A new report by PolicyLink, Michigan State University, and the Fair Food Network, Healthy Food For All: Building Equitable and Sustainable Food Systems in Detroit and Oakland, documents the inadequate food systems of Detroit and Oakland and proposes a series of policy recommendations to improve food access. The study was based on focus groups, interviews with food system experts, and scans of the activities underway and organizations in place to build more sustainable food systems in both communities.
The findings of the report will be familiar to those who have been active in food planning and policy. The focus group participants were well aware of the need for healthy food, what a healthy diet consists of, and cooked most of their meals at home. However, they were stymied in their efforts to eat healthy food by the dearth of retailers selling such food in their communities. The residents who participated in the focus groups were eager to have greater food access, preferably through the availability of established grocers in their neighborhoods, whereas advocates were interested in developing a range of food distribution methods, from CSAs to farmers markets. Detroit and Oakland have networks of food system activists, yet financial support remains a formidable obstacle to scaling up the innovative, successful models of food production and distribution being developed in both cities.

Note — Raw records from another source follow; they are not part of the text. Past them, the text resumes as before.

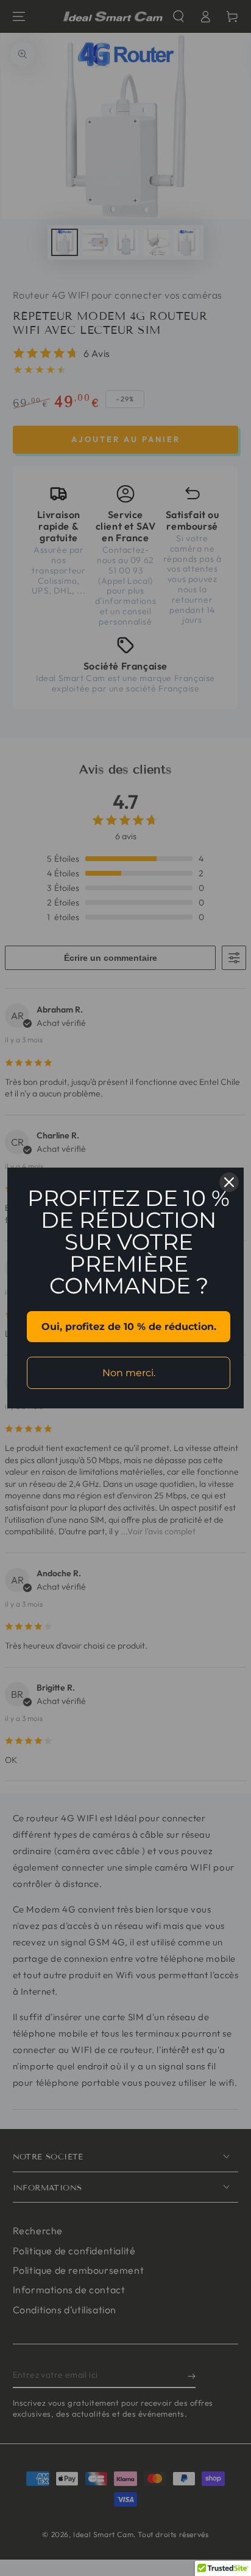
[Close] (229, 1182)
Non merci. (128, 1373)
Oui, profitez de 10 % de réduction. (128, 1326)
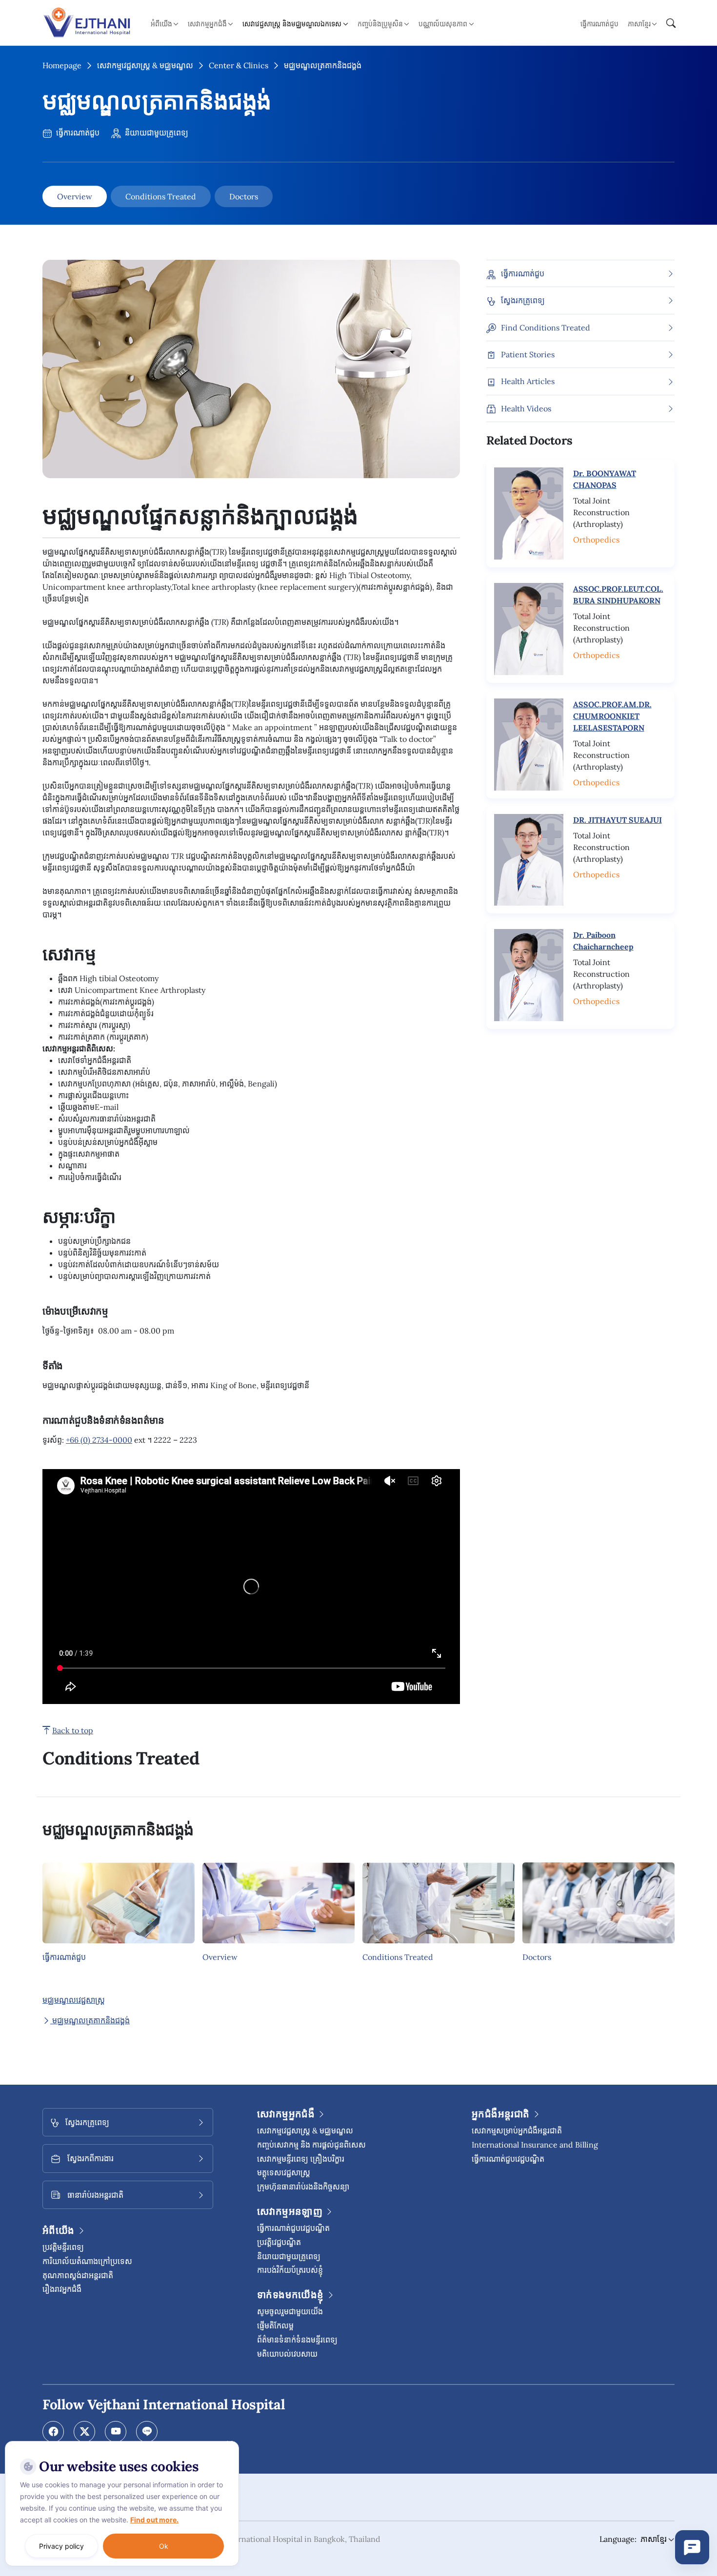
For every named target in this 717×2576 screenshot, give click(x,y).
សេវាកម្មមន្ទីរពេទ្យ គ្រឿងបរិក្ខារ (300, 2159)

The report concludes with five specific policy recommendations that the authors suggest will lead to improved food access and more equitable food systems:
• Policymakers (e.g., City Councilors and administrative agencies) should participate in existing community based food system organizations to implement recommendations that emerge from these groups. In cities in which no such organization exists, the report suggests that policymakers should establish them.
• State and local governments should replicate programs that provide financing and other financial incentives to food retailers, such as Pennsylvania’s Fresh Food Financing Initiative and New York’s Healthy Food/Healthy Communities Initiative.
• Policy makers should focus on developing better transportation services to enable residents to travel to quality food retailers.
• Agencies that are not explicitly involved in food production or distribution but which affect the overall food system, from city planning departments to housing and economic development agencies, should work together to improve food access through the policies and programs they control.
• Food policy councils should be nurtured to foster policy coordination among those agencies and sectors that might not otherwise work together to address problems in the food system.
While Healthy Food For All does not break ground by proposing new policy measures to improve urban food access, it does provide additional evidence that coordinated policymaking, involving disparate agencies and effective citizen participation, is essential for improving food access and equity. The report makes a cogent argument for engaging urban planners and planning agencies in the effort to build equitable and sustainable food systems.